Он настолько был поглощён гордостью за себя, что не заметил подошедшего Бога.

— Отдыхаешь от трудов?
— Заслуженно. Венец твоего творения оказался слабым звеном и легко поддался искушению. Вот теперь-то никакой несправедливости. Теперь-то твои любимчики познают всё, а ты наверняка думал, что никто не сможет сбить их с твоих наставлений? А я смог и достаточно легко.
— Я так и думал, что именно тебе: лукавому такое по силам.
— Что ты думал?
— Что твоя ненависть, подлость и вечное недовольство, как раз то, что мне и нужно.

Змий упал с камня и подполз ближе.

— А что тебе нужно-то было?
— Дети растут. Это уже не те несмышлёныши, что раньше, и пришло время дать первый серьёзный урок.
— Какой ещё урок? Всё кончено! Ты с треском выгнал их из Рая и отныне их ждут страшные невзгоды, если они вообще смогут выжить в тех условиях о которых ты кричал во всё горло. Вон и сейчас у тебя ещё слезы не высохли на веках.
— Тебе не понять, ползающий лицемер. Ты не знаешь каково это быть отцом: что чувствуешь, создавая по своему образу и подобию; как даришь любовь и как приходится идти на жертвы во имя этой любви и счастья своих детей.
— Какое такое счастье вне Рая? Какие уроки? Какая любовь? Я лицемер?
Посмотри на себя. Злобный, жадный, преступный и карающий. Я только искушал, а ты их выгнал, вытолкал, обрекая на немыслимые муки. Ты даже лишил их бессмертия
— Я дал им выбор и первый урок, а ты сыграл всё по моим нотам. Теперь им хорошо будет известно что есть ложь и лесть; есть тёмные, злые существа не желающие добра и счастья другим, а жаждущие всё разрушить и всему завидующие. Они запомнят тебя и расскажут своим детям. Им многое придётся узнать, через многое пройти, многому научиться. Я создал двоих себе подобных. Теперь они создадут человечество.
— Так значит я был твоей игрушкой? Ты всё задумал заранее? Ты подставил меня, а сам хочешь остаться добреньким и любящим? Не выйдет! Ты лишил их Рая. Думаешь они тебе это простят?
— Я дал им гораздо больше — самостоятельный путь, свободу выбора; жизнь, где невозможно будет не развиваться. А ещё, я всегда буду с ними. Незримо и с любовью. Я никогда не оставлю своих детей, ибо ведаю как нелёгка стала их стезя. Но так должно быть. Мои творения стали взрослыми и не должны были оставаться в статичном состоянии, повторяя меня, лишь здесь.

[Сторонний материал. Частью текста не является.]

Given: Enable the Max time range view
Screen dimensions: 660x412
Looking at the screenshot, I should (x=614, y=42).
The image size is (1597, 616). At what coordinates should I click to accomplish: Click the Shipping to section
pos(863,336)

— Ты Творец или детоубийца? Ты же плачешь, а несёшь полную чушь. Плачешь, понимая на что обрёк их. Ты врёшь мне или себе?
— Тебе неведомо расставание с теми, кого любишь. Как неведома и радость творения, ведь всё, что ты можешь — это злиться и пакостить, а не любить. Сын всегда лучше своего отца и так и будет, но для этого он должен был сделать первый шаг в свою жизнь. Я плачу от радости, ибо сегодня первый день новой эпохи.

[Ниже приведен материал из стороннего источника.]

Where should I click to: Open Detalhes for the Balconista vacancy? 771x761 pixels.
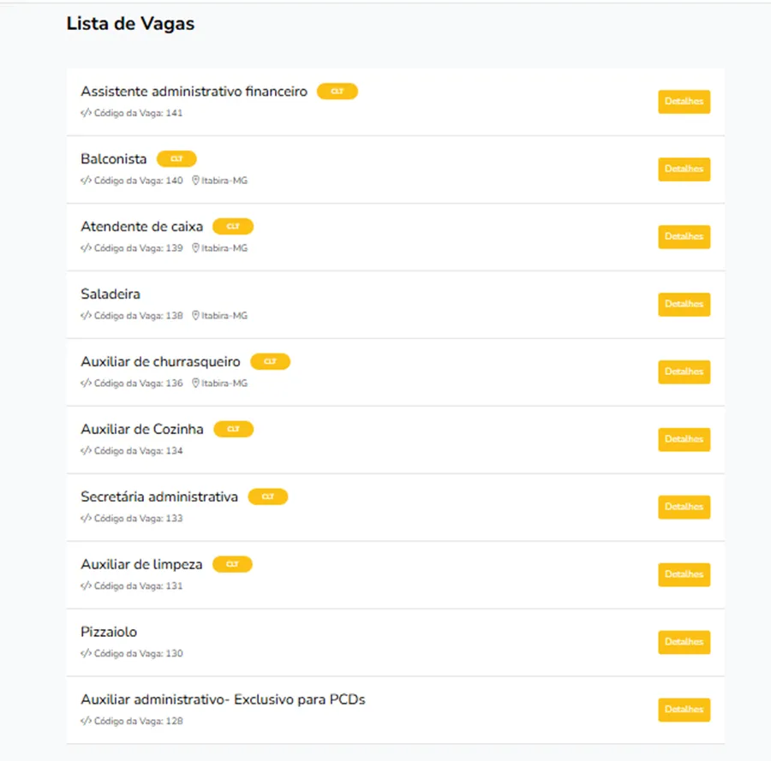pos(684,169)
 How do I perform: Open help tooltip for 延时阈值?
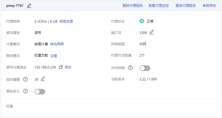25,79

— Ты знаешь какой она будет?
— Нет, потому что это уже будет зависеть не только от меня, а и от них тоже.
— Что ж ты тогда не обнял их на прощание, а топал ногами. Не напутствовал, не благословил, а гневался и кричал? Зачем изгнал — это я услышал, но ты-то хоть понимаешь, что и тебе теперь будет плохо: ты остался один, как был в самом начале. Чему тут радоваться?
— Всему. Мы всегда все будем вместе. Все и во всём, проживая то, что они выберут. И ты будешь там же.
— Что?
— Будешь, ибо и тебе не пересилить пока свою злость и зависть. Ты станешь тем тёмным, что будет вновь и вновь заставлять сомневаться, выбирать, и тем самым учиться видеть свет и тьму, любовь и ненависть, созидание и разрушение...

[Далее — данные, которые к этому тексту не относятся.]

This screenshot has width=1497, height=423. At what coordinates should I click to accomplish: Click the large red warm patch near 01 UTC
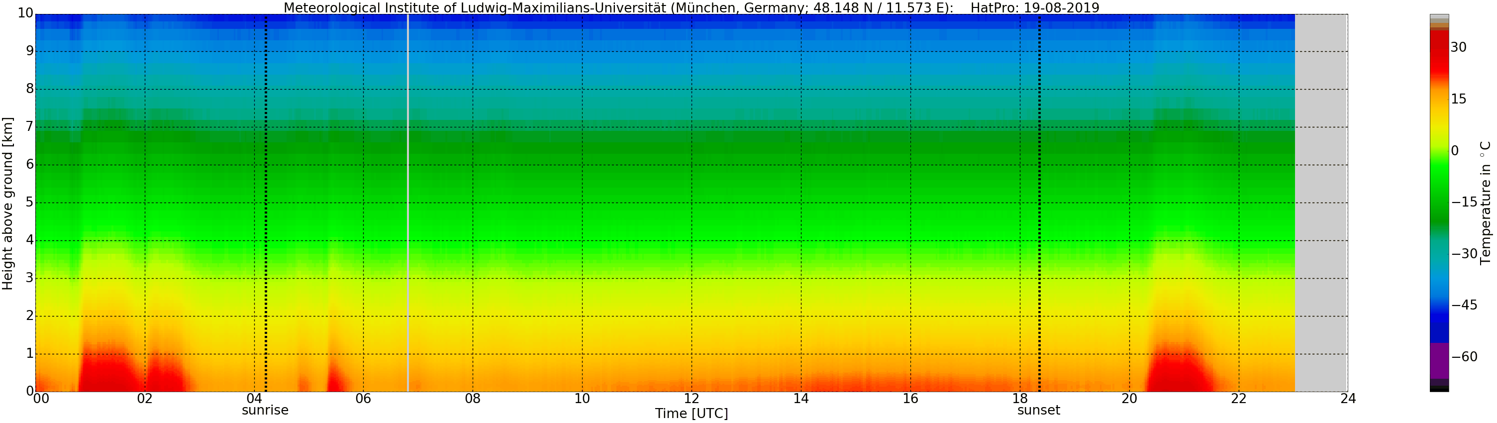point(108,372)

— И чем всё это кончится, Создатель?
— Тем же с чего началось: гармонией, светом, любовью. Дети однажды возвращаются.
— Да неужели? И когда примерно такое произойдёт? Если ты серьёзно в эту белиберду веришь, а не сошёл с ума от гнева, то хоть намекни — когда ждать дорогих изгнанников обратно.
— А вот этого я не знаю, как не знаю и того, как и когда мои дети
смогут изменить и тебя, но, поверь, - это случится.
— Ну да, свет же сильнее тьмы.
— Не так, лукавый, - тьма только там где нет света. Однажды и в тебе её не останется.